**BRIEF**.
Format every line of the rows below as a JSON list of strings, one string per line, and omit any blank lines.

**INFORMATION SUPPLIED**.
┄┄┄┄┄┄┄┄┄┄

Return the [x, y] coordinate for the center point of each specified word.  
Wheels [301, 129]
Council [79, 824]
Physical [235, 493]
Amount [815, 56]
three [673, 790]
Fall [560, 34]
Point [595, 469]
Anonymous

┄┄┄┄┄┄┄┄┄┄

**RESPONSE**.
[
  "Return the [x, y] coordinate for the center point of each specified word.  ",
  "Wheels [301, 129]",
  "Council [79, 824]",
  "Physical [235, 493]",
  "Amount [815, 56]",
  "three [673, 790]",
  "Fall [560, 34]",
  "Point [595, 469]",
  "Anonymous"
]